Activity A — In the article on CMS scrapping hospital regulations, condense the paragraph beginning "CMS Administrator Don Berwick said" into a short bulleted list that keeps its main facts.
Activity B — Pick up the article on CMS scrapping hospital regulations after its final paragraph and continue it.

Document text —

■ ■ ■ ■ ■

CMS to scrap healthcare regulations, says hospitals will save $1B
The federal Medicare agency said its move to eliminate a handful of regulations will save healthcare companies more than $1 billion next year.
The Centers for Medicare and Medicaid Services (CMS) announced Tuesday that it will scrap certain rules for hospitals and similar facilities. The changes are in response to President Obama’s call for agencies to find and eliminate unnecessary regulations.
CMS Administrator Don Berwick said the agency is eliminating several specific requirements, such as a rule requiring multiple hospitals in the same system to have their own governing boards. By letting hospitals set their own management structures, he said, CMS will help them free up money for other priorities.
CMS also is eliminating rules that require rural hospitals to perform many tests in-house — they’ll now be allowed to outsource such work. Other changes will eliminate restrictions on the work that nurse practitioners and other non-physicians can do.

■ ■ ■ ■ ■

Given material —
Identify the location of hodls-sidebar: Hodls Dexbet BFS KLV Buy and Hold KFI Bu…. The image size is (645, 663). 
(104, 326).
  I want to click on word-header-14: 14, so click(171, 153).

■ ■ ■ ■ ■

Output A —
- CMS Administrator Don Berwick said the agency is dropping several specific requirements.
- One example is the rule that multiple hospitals in the same system must each have their own governing board.
- Letting hospitals set their own management structures will, he said, free up money for other priorities.

Output B —
Rep. Joe Pitts (R-Pa.), chairman of the House Energy and Commerce subcommittee on Health, said the changes don’t go far enough.
“We appreciate their actions in this area and attempts to reduce the regulatory burden,” Pitts said in a news release, “however, the thousands of pages of regulations that have come out with the healthcare law, and tens of thousands more on the way, undermine the administration’s efforts to reduce burdensome regulations. As we have said before, the best way to reduce costs, relieve regulatory burdens and create jobs is to repeal the healthcare law.”
Administration officials said earlier this year that regulations implemented with the healthcare law have been written to ensure they aren’t overly burdensome or duplicative, and therefore aren’t included in the search for unnecessary healthcare regulations.